The front part of the lot was very un-level, situated at the start of what grew into a very steep hill. I can personally attest to the hill's steepness. On my first time down that hill on my bike I lost control of my handle bars, not understanding that you needed to use your brakes to have control, and slid on my face; crashing into our mailbox. It wasn't so terrible though. My band-aided face, elbow and knee abrasions earned me sympathy the next day from Mr. Woods, the cankerous PE teacher at Eastside Elementary. He reversed the alphabet that day and I, Natalie Wolfe back then, got to be first at everything.

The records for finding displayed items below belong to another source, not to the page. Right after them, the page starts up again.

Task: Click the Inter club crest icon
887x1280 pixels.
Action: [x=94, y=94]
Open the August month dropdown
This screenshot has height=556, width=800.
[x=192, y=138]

The strip of grass that fronted our lot to the street was a presentable rectangle patch of grass, probably 8 feet wide. It was fairly flat there but angled up alongside the rise of that big hill. But the slant wasn't too bad. I could still do handsprings, both frontwards and backwards there. Really though, the best place for gymnastic tricks was on the other side of the street, three houses down on the Allen's flat stretch of Bermuda that ran all the way down the length of the black iron fencing fronting the neighborhood pool. That grass, always so manicured and green and soft was a stage; us kids the performers, and the audience was all the neighbors coming and going in and out of the neighborhood.
Our front lawn vastly differed from the golf course pristine of the Allen's. Not only was it a ragged mix of crab, rye and fescue grasses, it was not level and dropped off steeply into what was essentially a giant sinkhole. It was a sloping mess of ground cover and exposed dirt that bottomed to a ledge with 2 oak trees, underbrush and more exposed dirt. The ledge was an island atop a cliff that dropped steeply into a sometimes rushing sometimes meandering creek depending on the recent rainfall. You couldn't climb this cliff. It was slippery and crumbly. The face of the cliff, about 15 feet tall, exposed layers of Georgia: red and orange clay mixed with sediment that had folded and faulted from lines long ago decided by time. The clay mixed with chalky yellow stuff, speckled feldspar and mica deposits. It was covered by big roots and vines before dropping into the creek. I just remember all the reds and oranges of the creek and its rocks and minerally diverse dirt. It was so fantastic with infinite possibilities. As a child it was my favorite place to play. My best friend Catherine and I spent endless hours playing fabulous games on that ledge. We managed complete control of the universe from that ledge; creating drama and civilizations, building structures out of discarded materials we had collected and drug across the neighboring lawns.
I don't think Carmella really knew what she meant when she made her "struggle of dirt" comment. I know the intention was make fun of her mother but she was right on the mark. I do struggle with the dirt every single day. I am like J. Alfred Prufrock measuring it out with coffee spoons. I spend my days in an office contemplating the dirt all the while struggling with if the dirt is what I really need to be contemplating. I spend the other parts of my day worrying that the dirt my husband and I own(only a few miles from that fantastic piece of dirt I grew up on) is good enough for my children. There are times I wonder if living on another piece of dirt would really make all the difference. But most times, especially late at night when I cannot sleep, I worry I am simply wasting my time on the dirt.
Of course, the struggle of dirt indeed.